1916, конец июня. Войска наши пошли вперед четвертого июня, седьмого уже заняли Луцк, а восемнадцатого – Черновцы. Полевые лазареты переполнились, задохнулись, и к нам потек поездами непрерывный поток тяжелораненых. Оперируем по пятнадцать часов в сутки. Жара. Полетел тополиный пух, залетает в операционную, липнет к мокрым ранам, приходится ловить и убирать пинцетом каждую пушинку. Окна завешаны марлей, но пух все равно как-то хитро пробивается, спасу нет.
На днях, когда я вышел на воздух, чтобы отдышаться после третьей с утра операции, меня ждал старый отставной солдат, посланец уездного воинского начальника.

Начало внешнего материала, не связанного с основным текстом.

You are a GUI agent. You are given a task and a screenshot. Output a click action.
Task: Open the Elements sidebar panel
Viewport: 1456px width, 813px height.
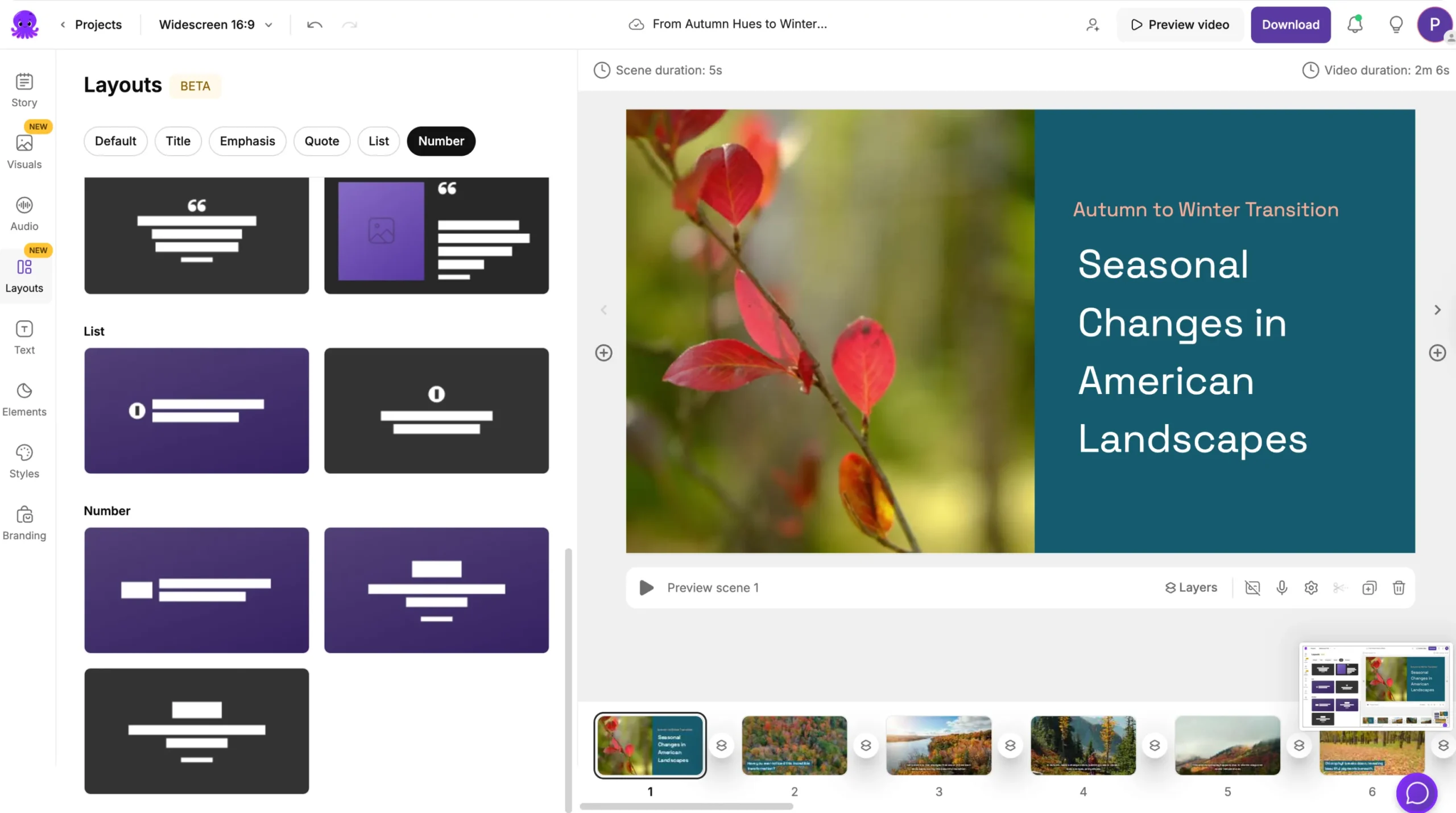[x=24, y=400]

Надлежит мне явиться к его принципалу, ибо получена важная депеша, меня касающаяся. Нет времени, говорю, операция за операцией, так и передай, а что ж не принес депешу-то? Не могу знать, отвечает, небось секретная депеша. Ушел он ни с чем.
Через пару часов в коридоре громкие голоса, топот. Слышу, кто-то распахивает дверь операционной, оглянуться не могу, режу, ору: закройте дверь, суки! Дверь захлопывается, посылаю санитара узнать, что там происходит. Вернулся, сообщает: генерал прибыл, начальник воинский, желает вас видеть. Ну, пусть ждет, пока закончу операцию, иди, скажи ему.